The basic problem to me is that the diff makes no sense. This time there are 6 lines on the "---" side (which was yesterday), and dozens and dozens on the "+++" side (which is now). And those six lines are the same! So why is diff claiming that they are different? Must be that it is running with 6 lines of context (you could check that by reading how the nightly security job is implemented, it's just a script). And again, the diff is complaining that everything in /usr and below is not there on one side.

Oh wait. Read the two diffs carefully. The one in the original post complains that everything under /usr has vanished; this was yesterday. The new one complains that everything under /usr/ was gone yesterday, and has come back. Here's a plausible explanation: Yesterday, when nightly security ran, there was a problem with /usr not being mounted, now it is back, and everything is normal.
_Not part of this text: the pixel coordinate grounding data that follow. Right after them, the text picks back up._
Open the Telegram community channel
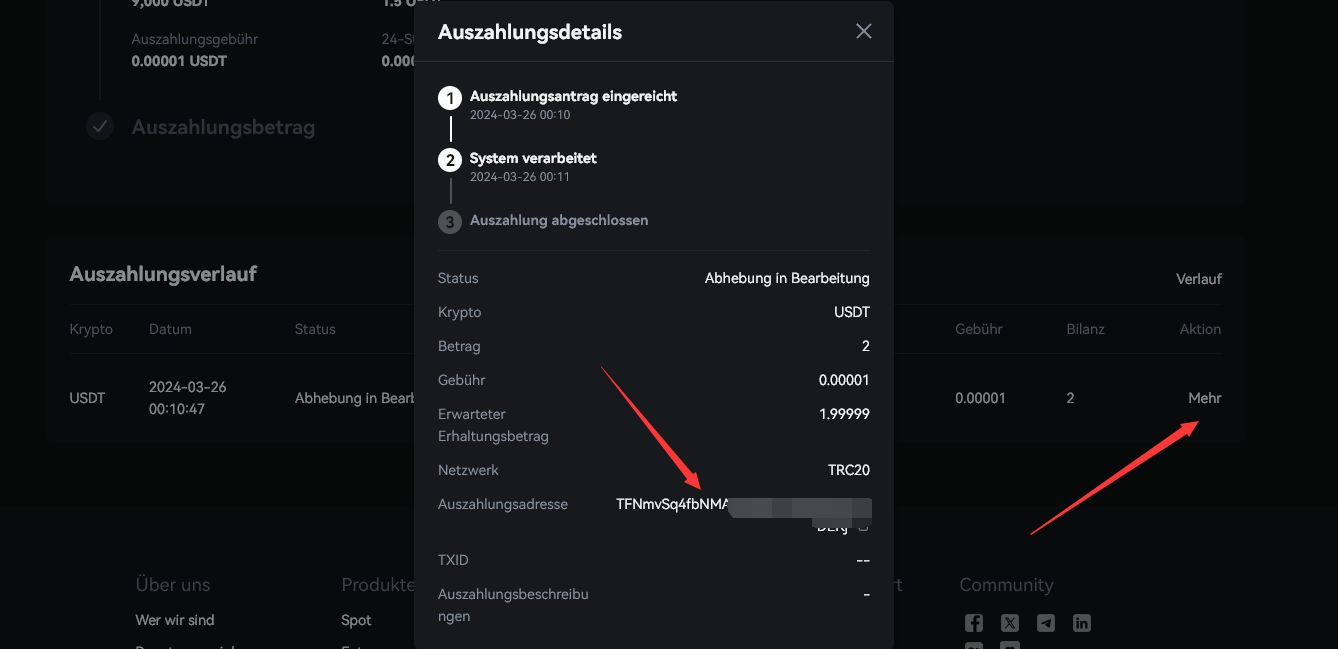Image resolution: width=1338 pixels, height=649 pixels. click(x=1046, y=623)
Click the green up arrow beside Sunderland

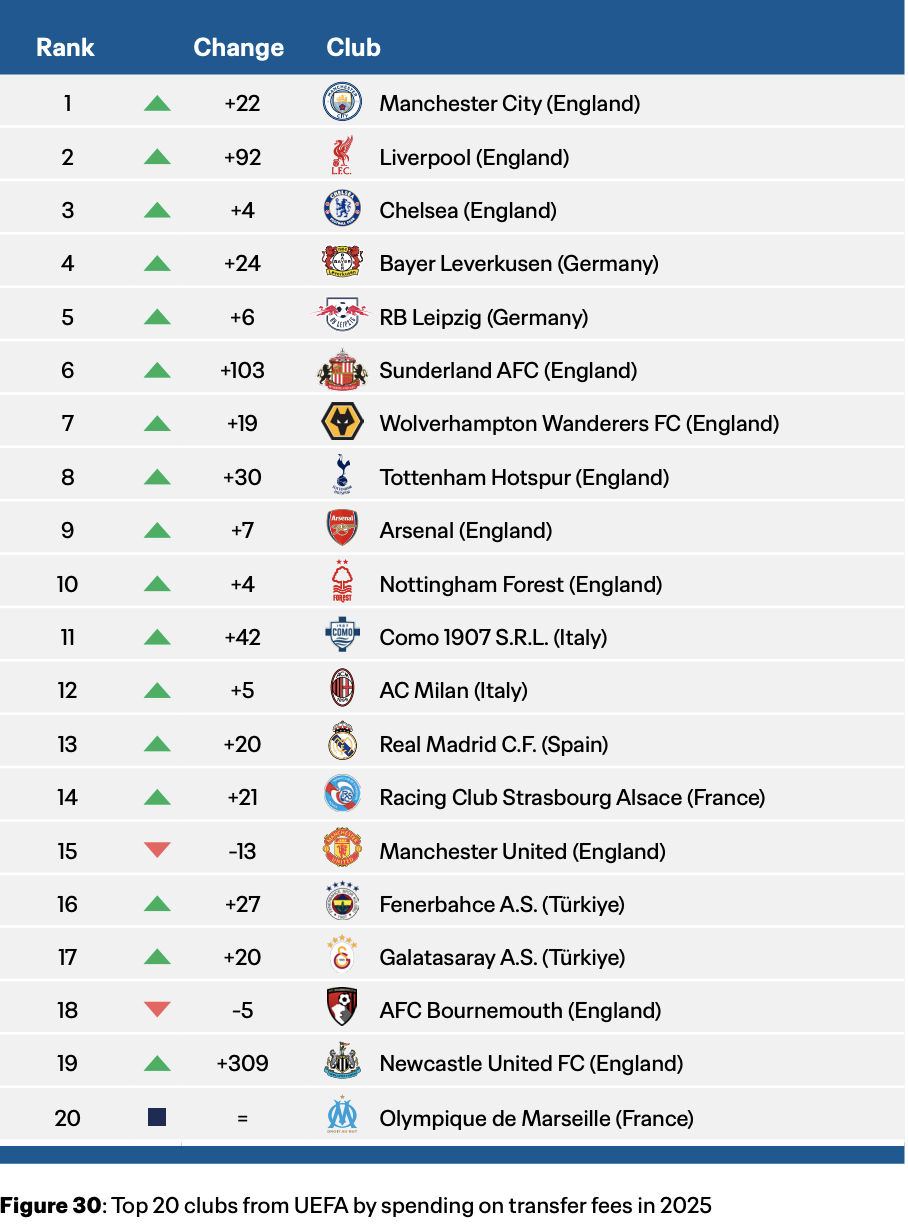pos(157,370)
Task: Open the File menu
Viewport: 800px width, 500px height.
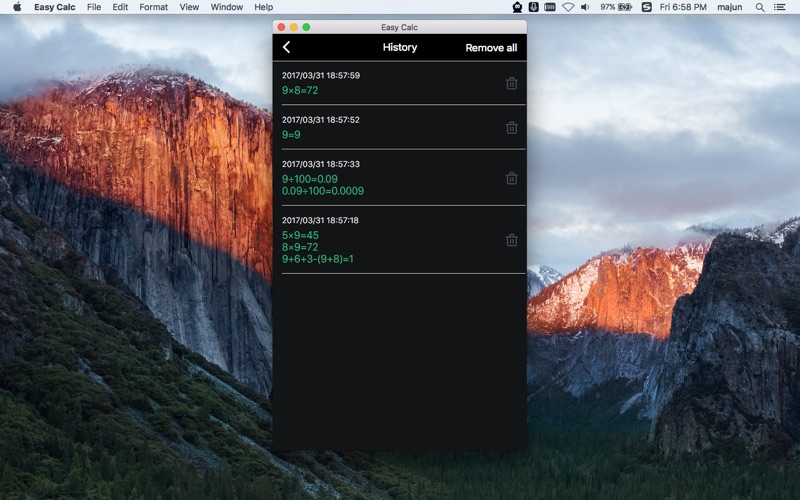Action: pyautogui.click(x=94, y=7)
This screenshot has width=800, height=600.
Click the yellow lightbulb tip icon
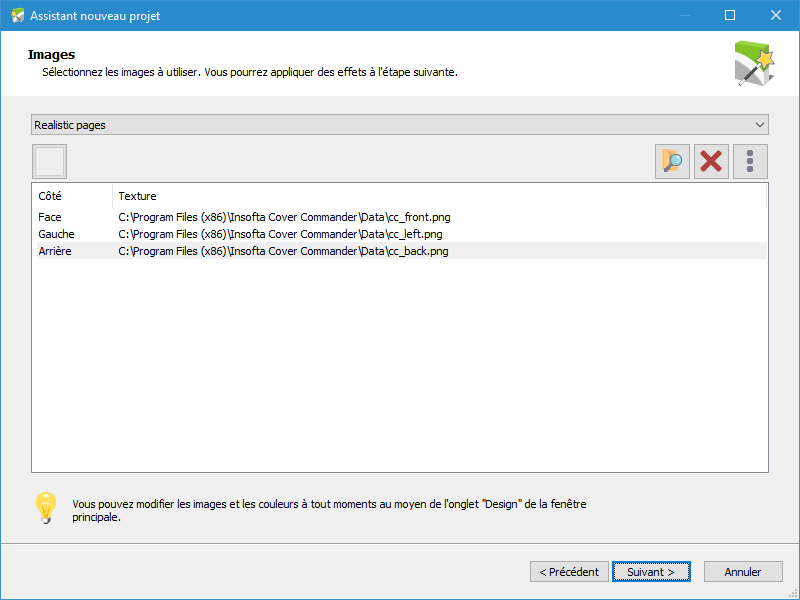coord(46,508)
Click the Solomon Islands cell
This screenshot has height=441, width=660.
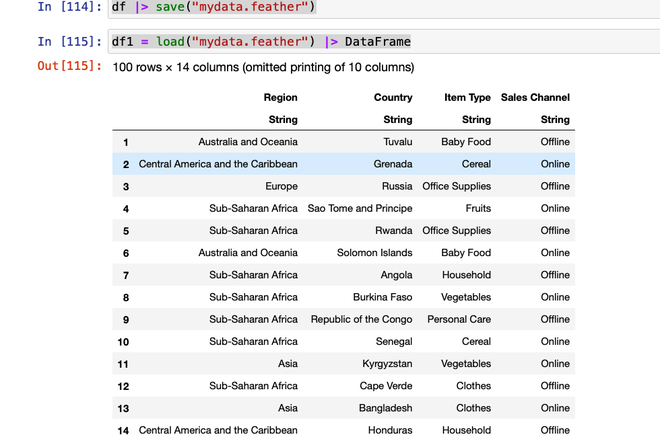click(375, 253)
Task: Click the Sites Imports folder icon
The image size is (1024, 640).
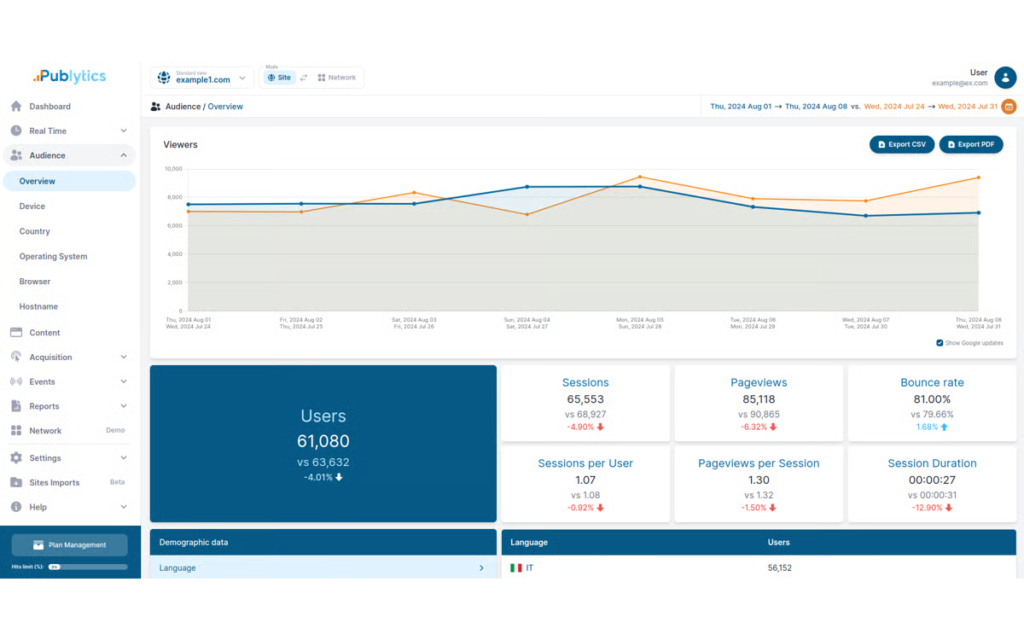Action: point(16,482)
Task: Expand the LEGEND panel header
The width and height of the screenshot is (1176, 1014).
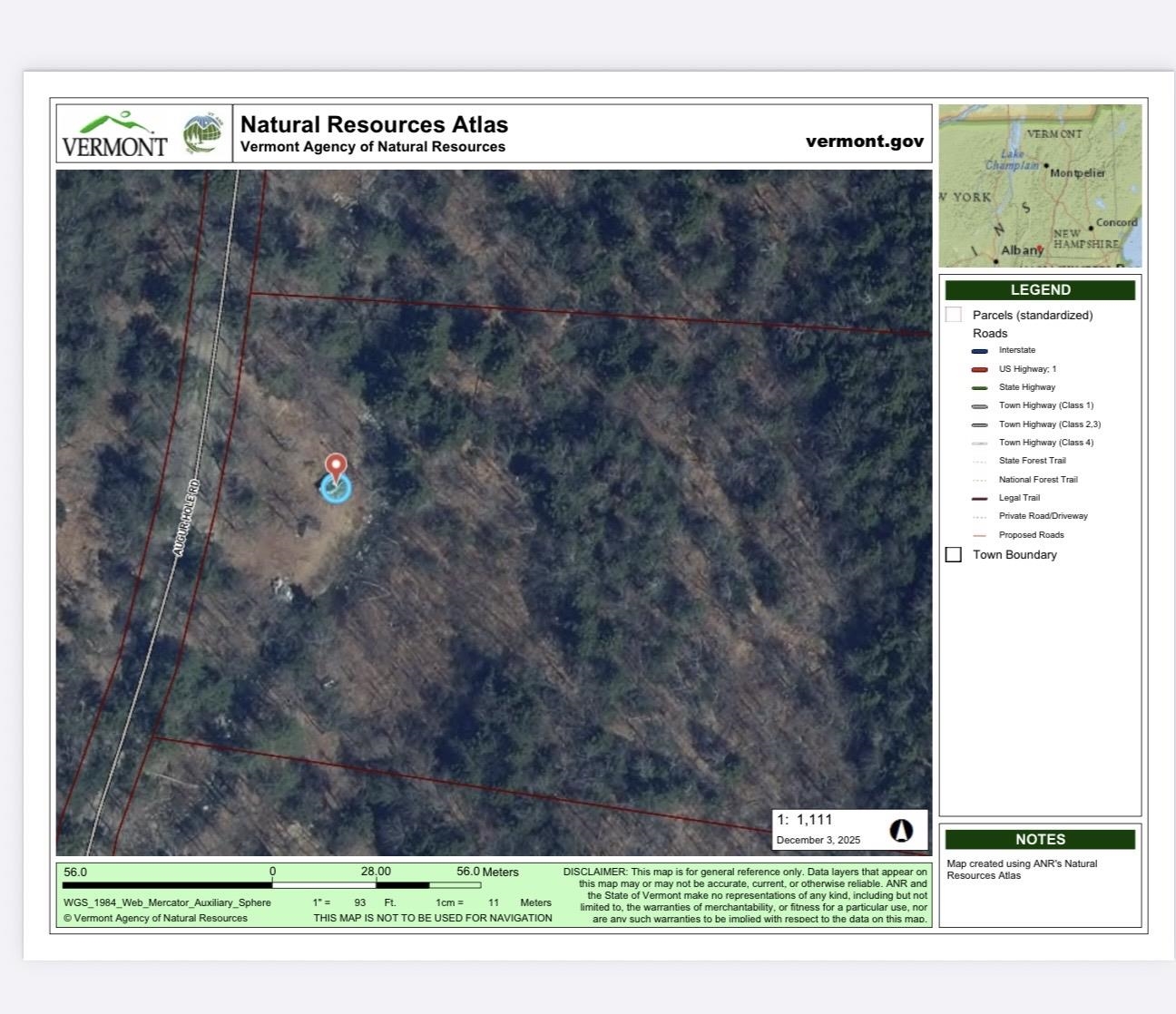Action: pos(1040,289)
Oh, and this really doesn't look like your server was compromised. It would be very weird for an intruder to delete all setuid executables that are under /usr without a trace. Worse than weird: It would be stoooopid, since the system would be left nearly unusable, and not useful to the intruder.


----------



## ProServ (Jan 5, 2020)

Hi, /usr was never dismounted. Today and yesterday's nightly root security mail is clean. Thing is nothing was changed and no update was ran. Just don't quite get what was causing the setuid diffs.

Today's security email:

Checking setuid files and devices:

Checking negative group permissions:


----------



## ralphbsz (Jan 5, 2020)

Strange. No idea how this could have happened then.


----------



## ProServ (Jan 5, 2020)

Yeah very strange. I don't have any idea what caused it.
Thanks.


----------



## SirDice (Jan 6, 2020)

Check /var/log/setuid.*. Look at the timestamps. I have a feeling they're not being updated and therefor you keep seeing the same "change" in the security checks. The diff you see in the emails are created from these two files.


----------



## ProServ (Jan 6, 2020)

Hi SirDice, Sat and Sun no issues. This morning again it comes back.  I will go check those files and see what they show. In the meantime .....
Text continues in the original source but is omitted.